The answer is the data below, repeated exactly, with no pictures included.

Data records
——
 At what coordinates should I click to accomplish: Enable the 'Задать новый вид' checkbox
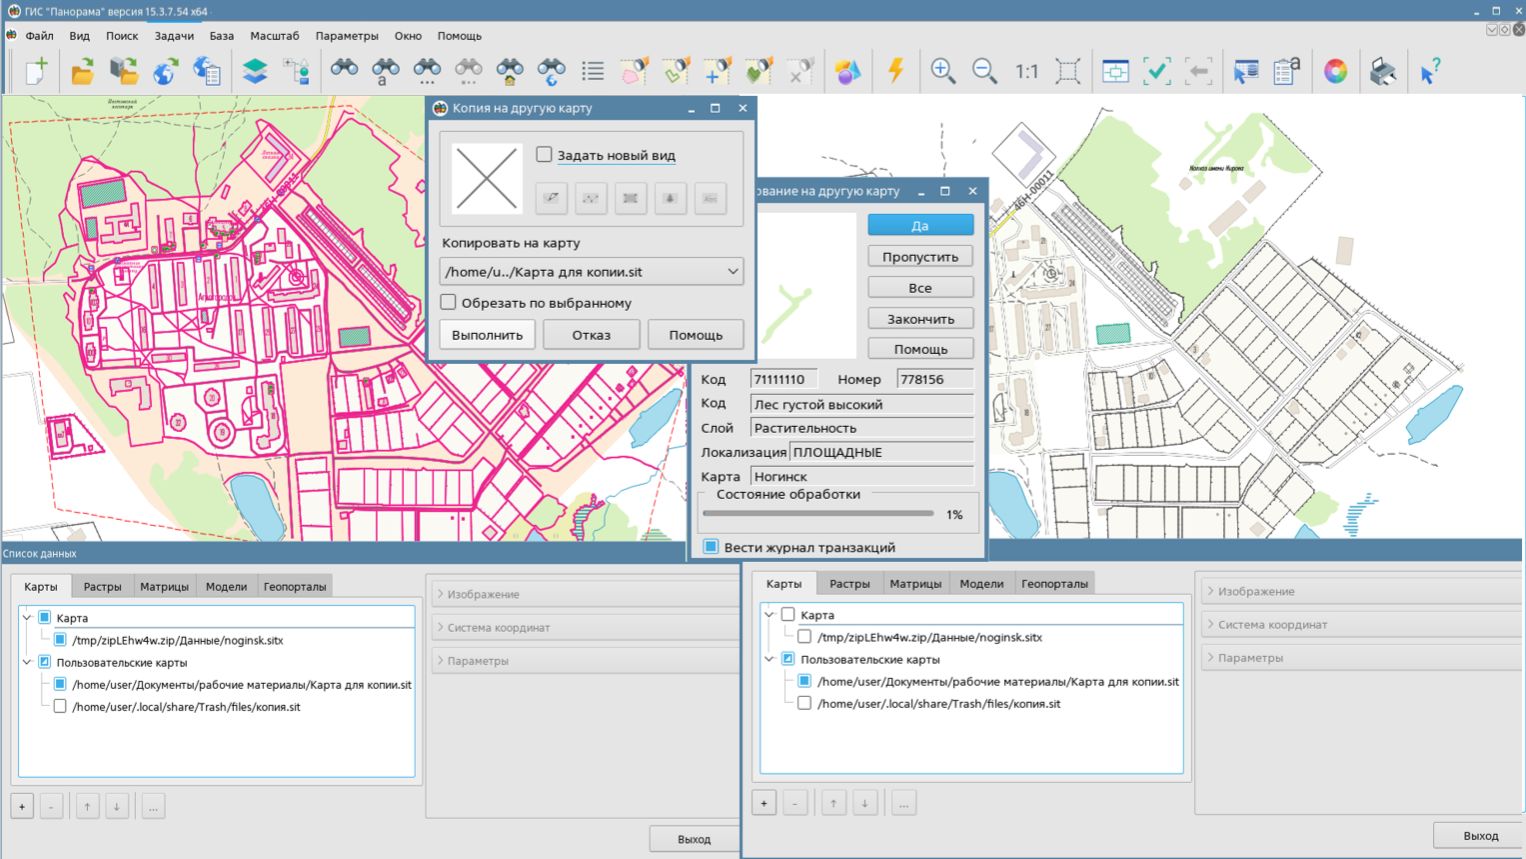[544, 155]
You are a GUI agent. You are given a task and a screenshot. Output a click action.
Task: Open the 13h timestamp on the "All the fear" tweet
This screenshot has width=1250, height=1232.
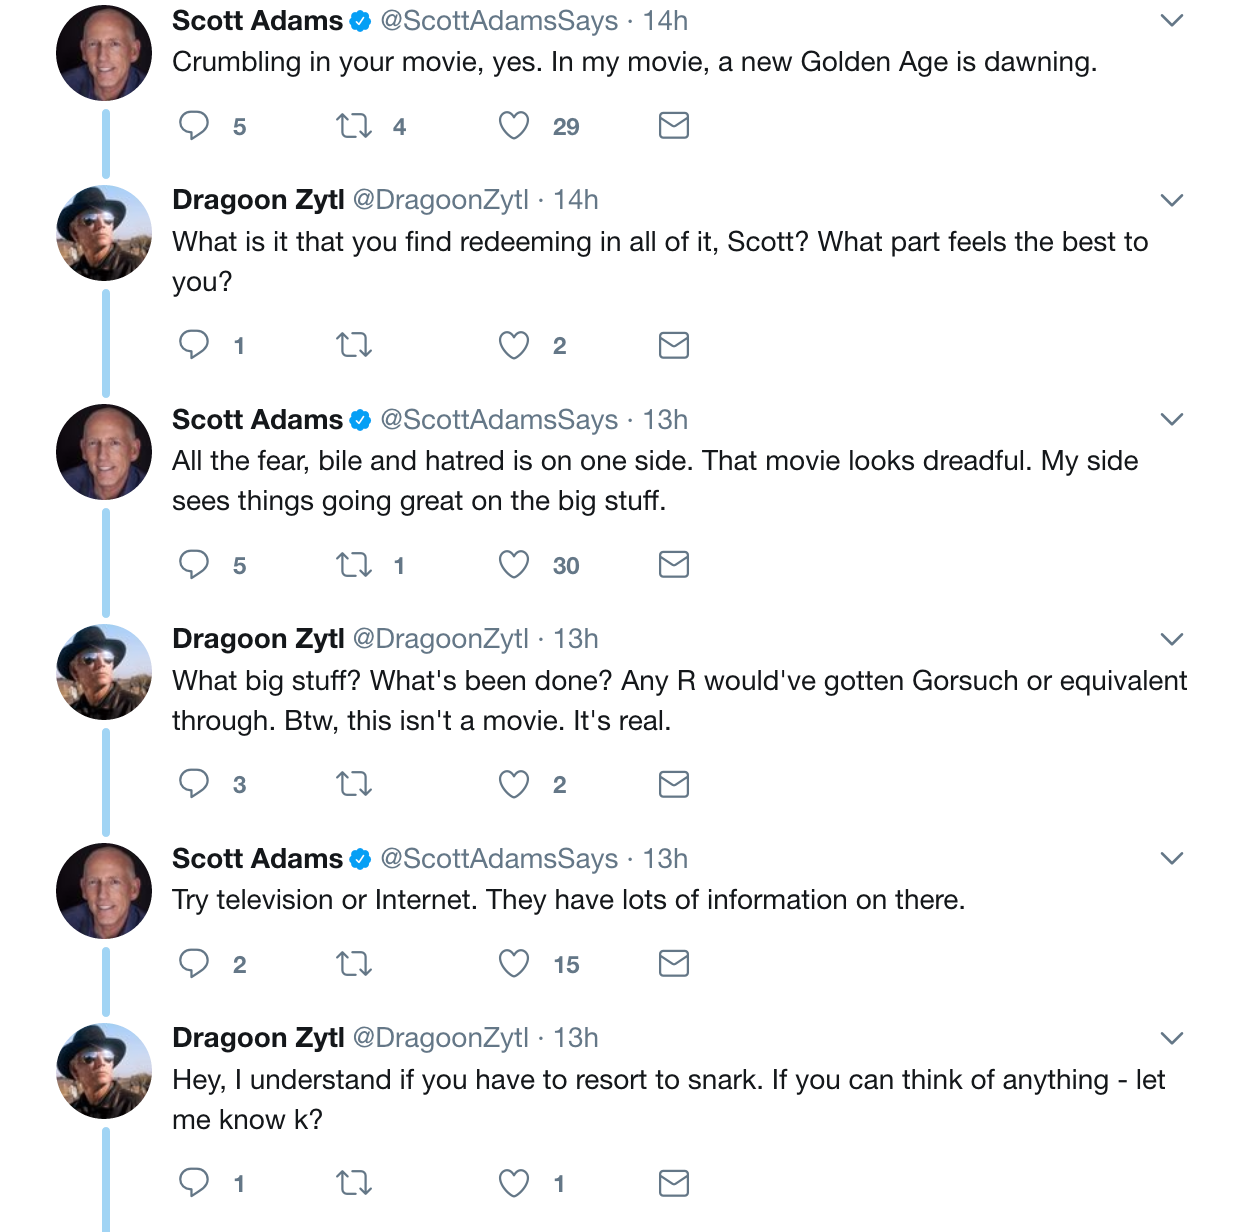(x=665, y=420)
——
### Expected answer
 At what coordinates should I click to accomplish: Enable the 'Задать новый вид' checkbox
[544, 155]
You are a GUI agent. You are given a task and a screenshot. Output a click action.
Task: Open the 13h timestamp on the "All the fear" tweet
This screenshot has width=1250, height=1232.
(x=665, y=420)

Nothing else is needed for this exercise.